• **ACTION ITEM**: Write out every record below exactly, leaving the pictures out.
########
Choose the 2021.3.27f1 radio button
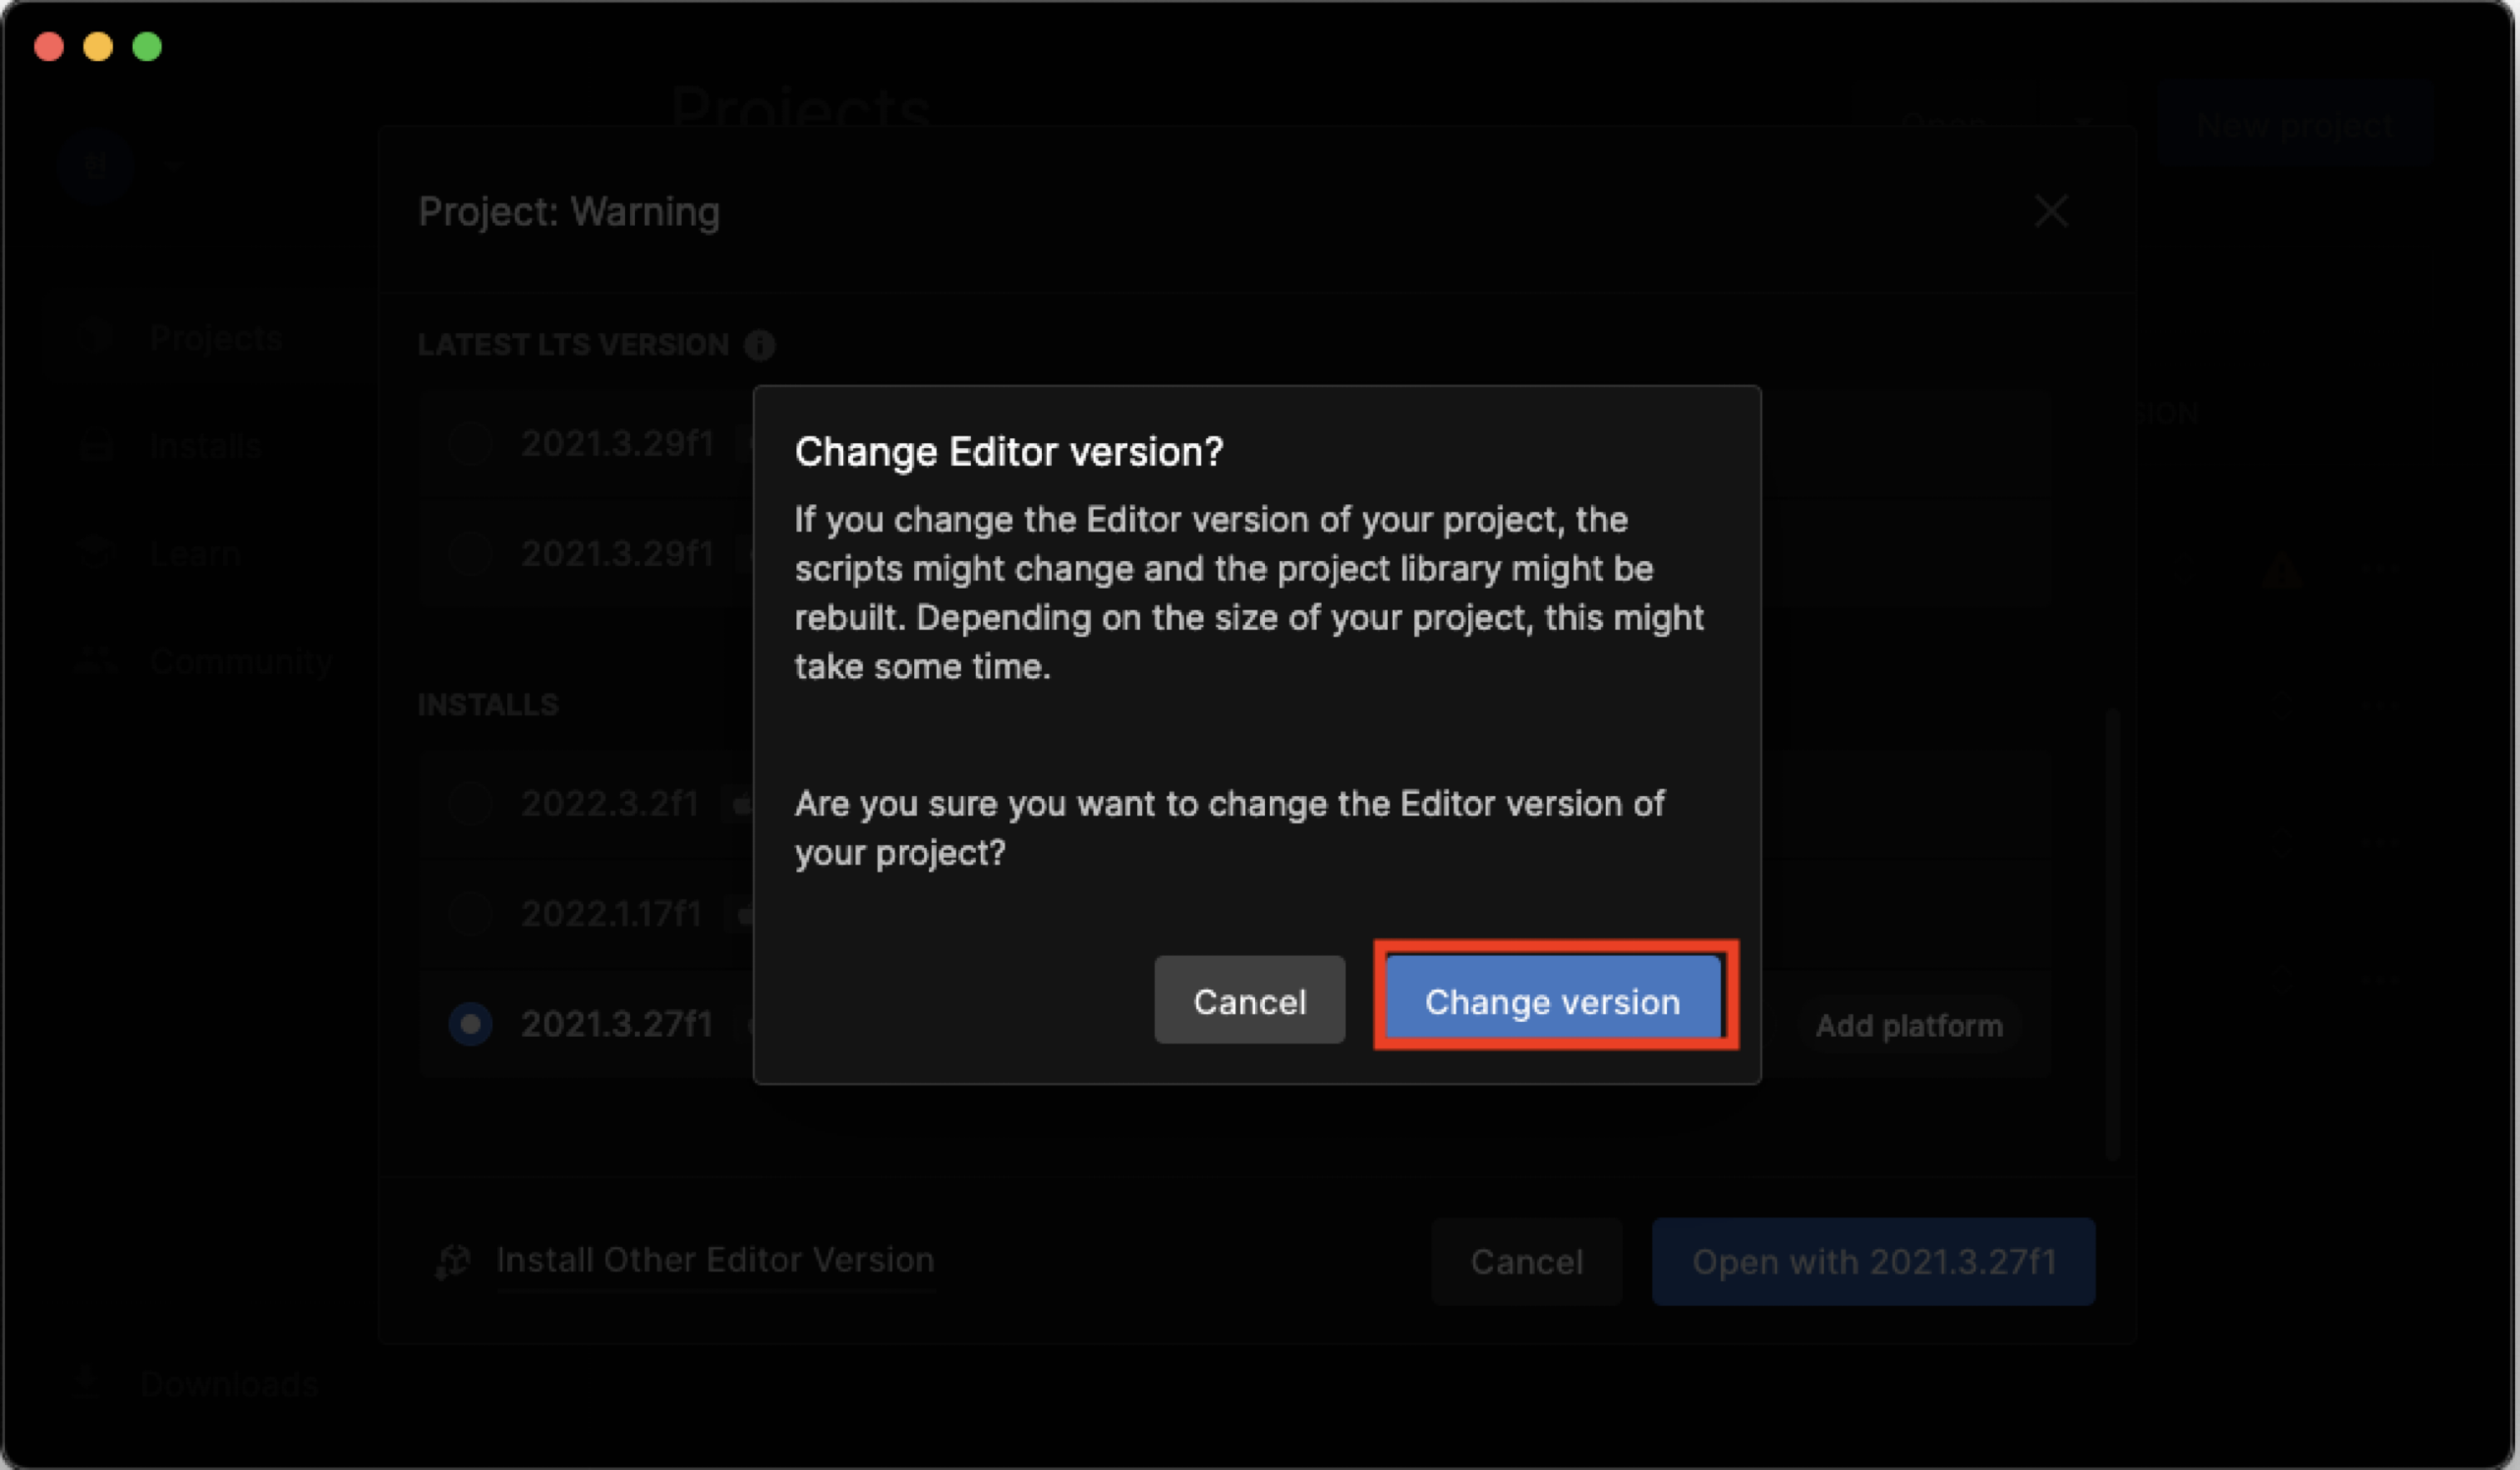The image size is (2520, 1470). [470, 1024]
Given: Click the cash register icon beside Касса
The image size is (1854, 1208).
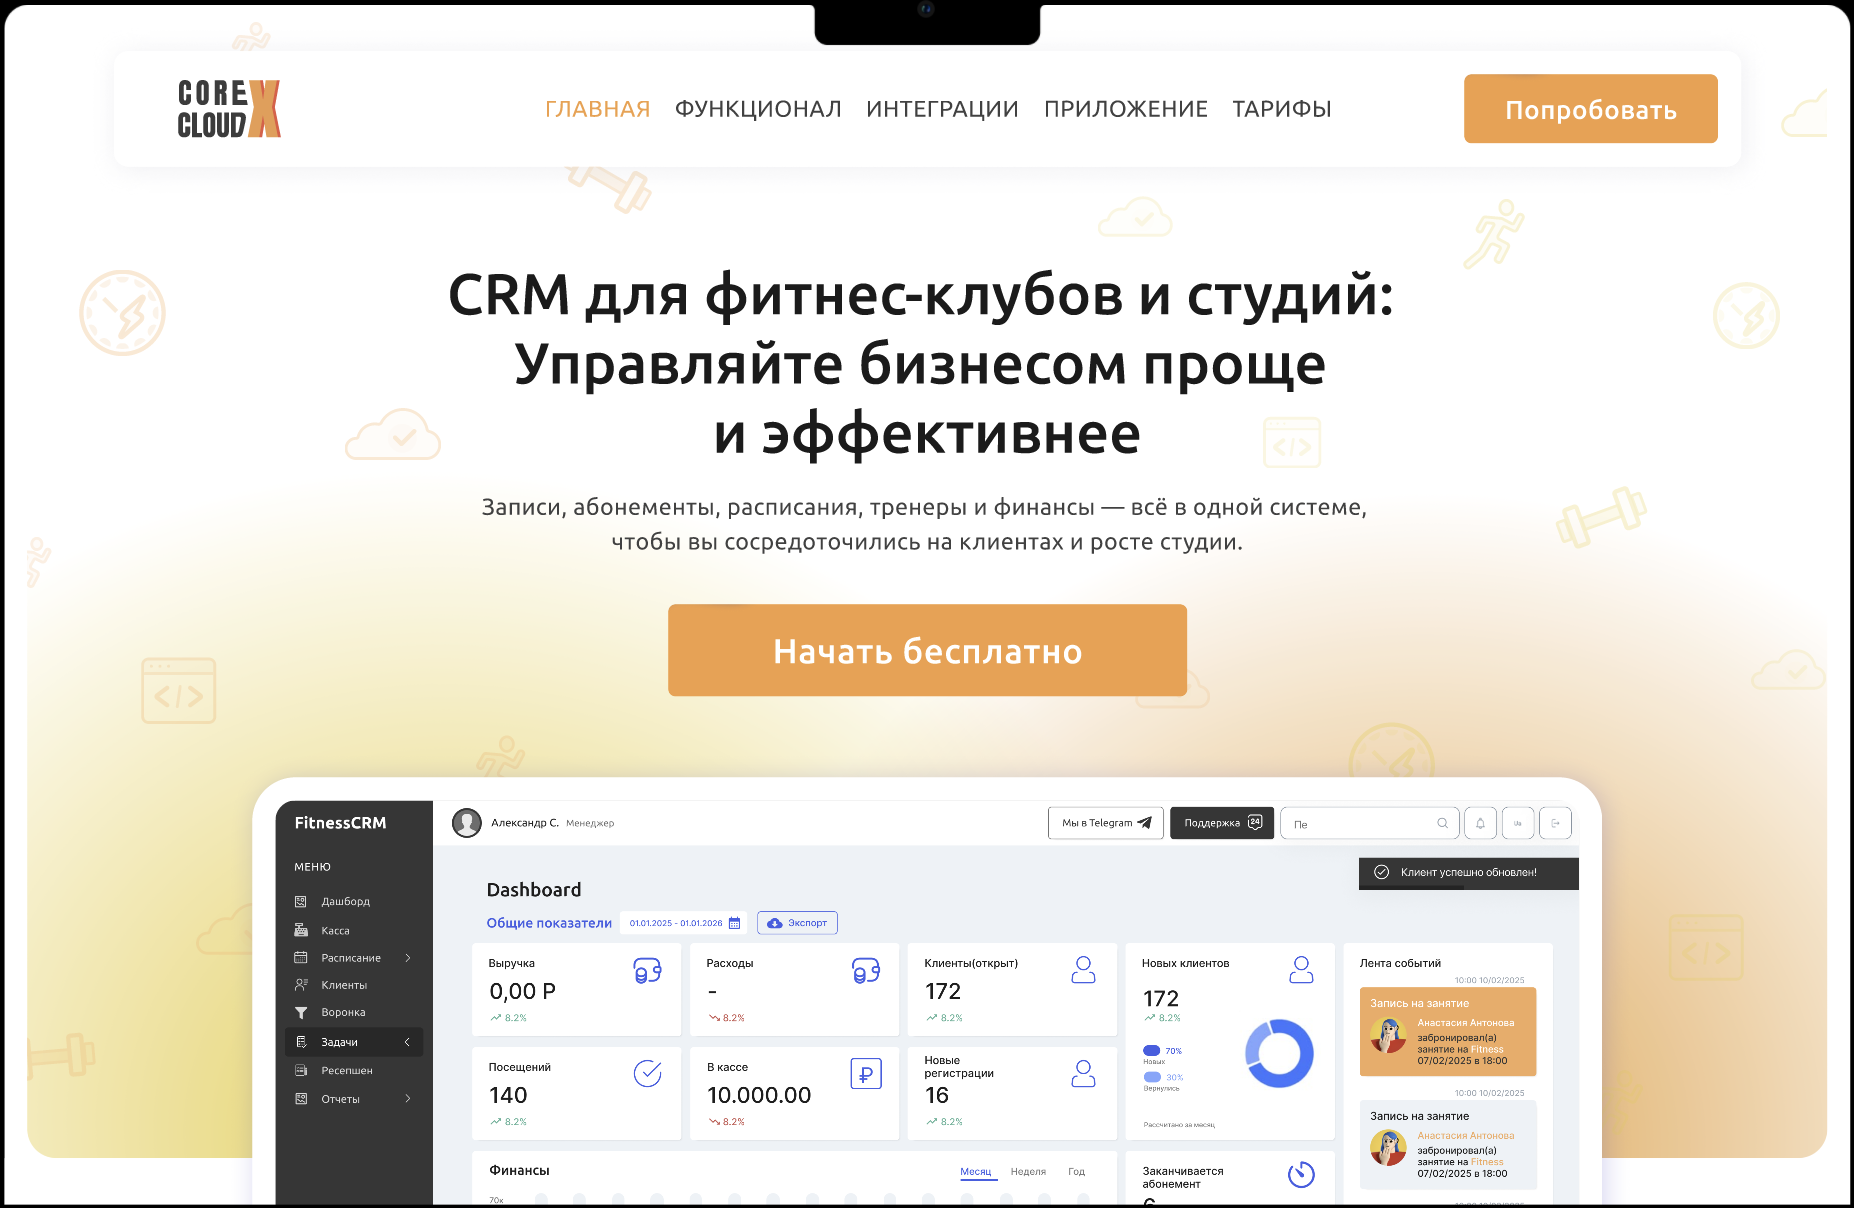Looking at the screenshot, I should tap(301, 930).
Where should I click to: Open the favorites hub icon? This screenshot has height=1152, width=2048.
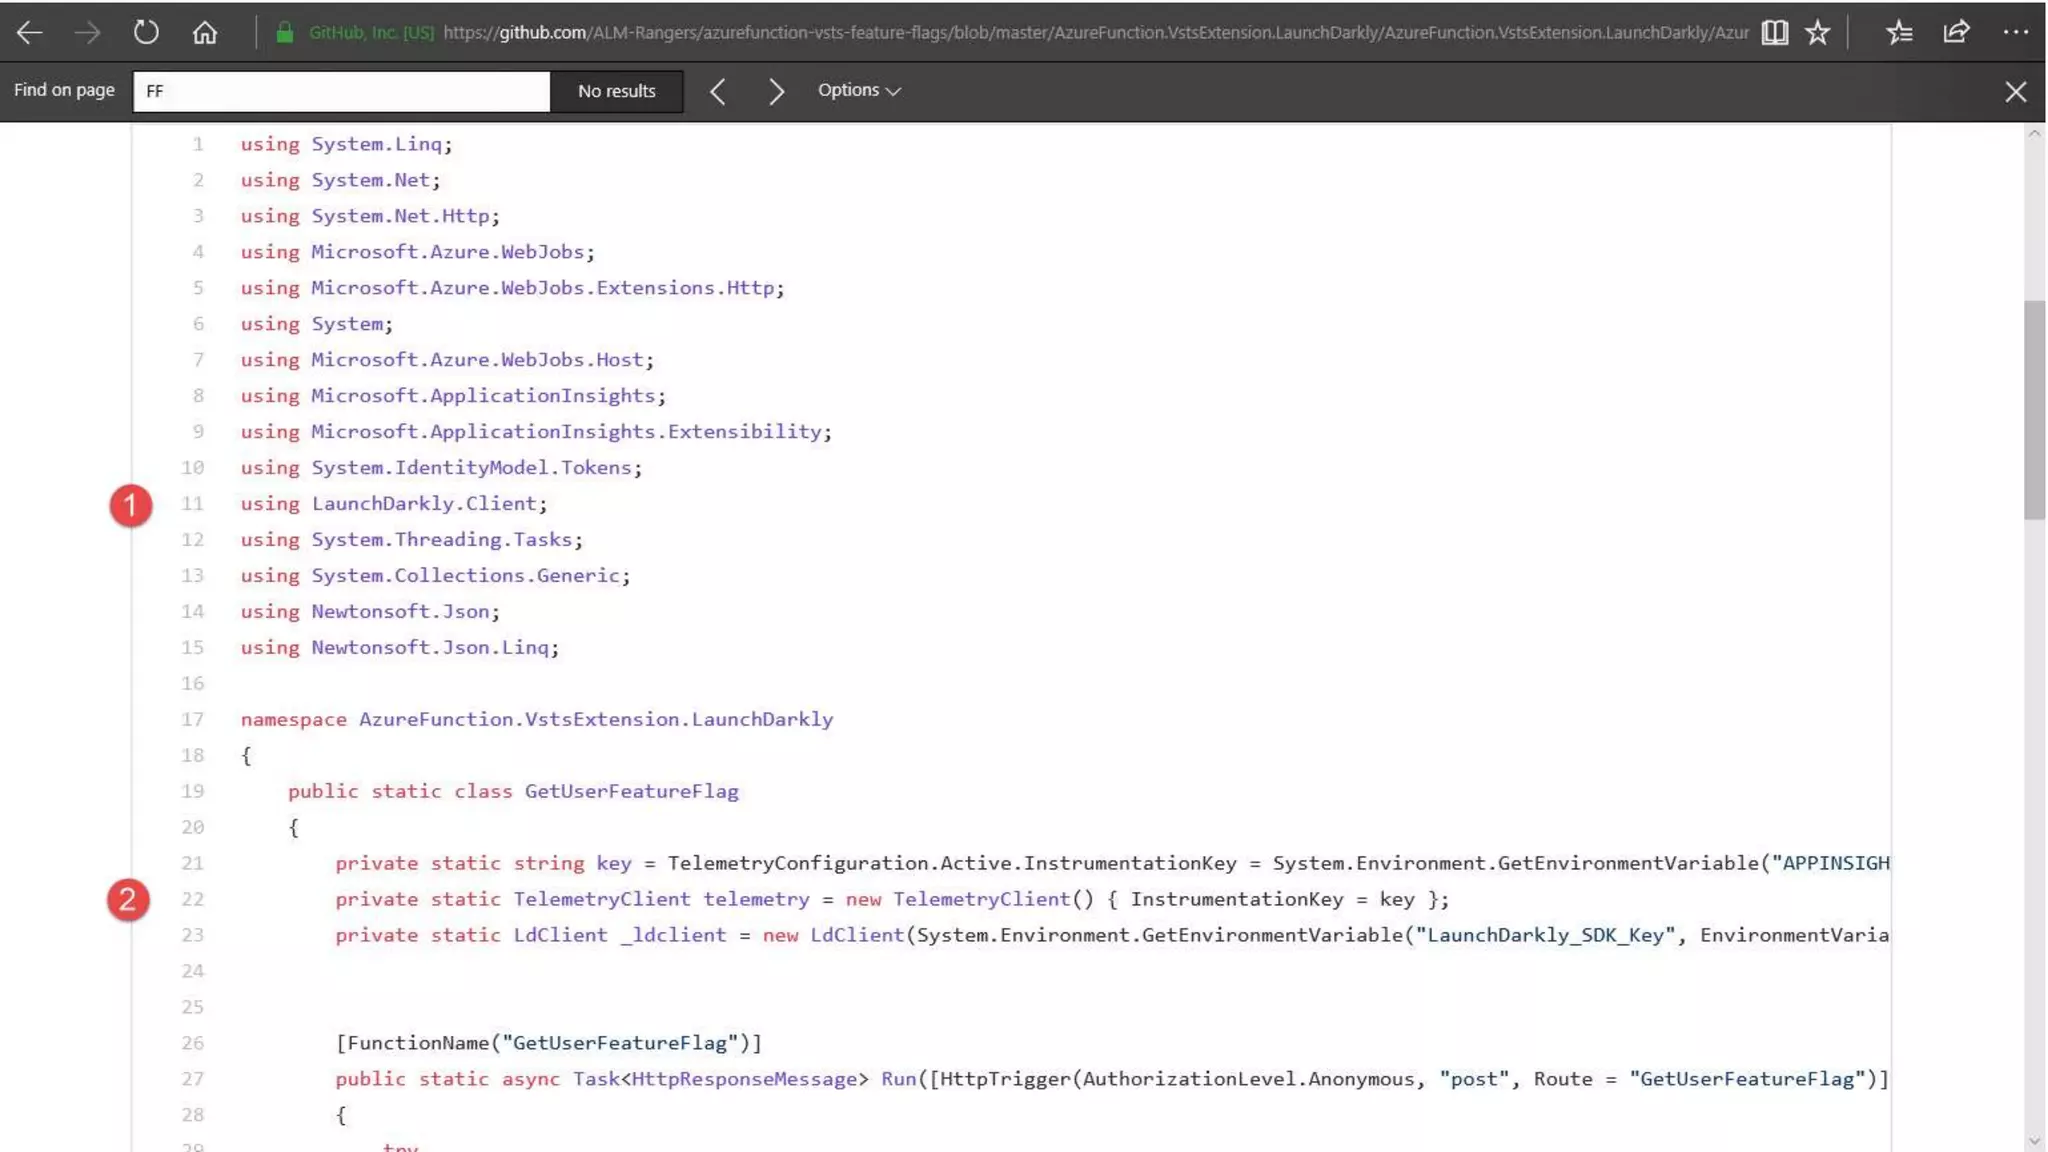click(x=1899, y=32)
########
• **TASK ANSWER**:
Choose the 2021.3.27f1 radio button
The image size is (2520, 1470). [470, 1024]
Given: Click the cash register icon beside Касса
The image size is (1854, 1208).
Looking at the screenshot, I should tap(301, 930).
Where should I click to: Open the favorites hub icon? This screenshot has height=1152, width=2048.
click(x=1899, y=32)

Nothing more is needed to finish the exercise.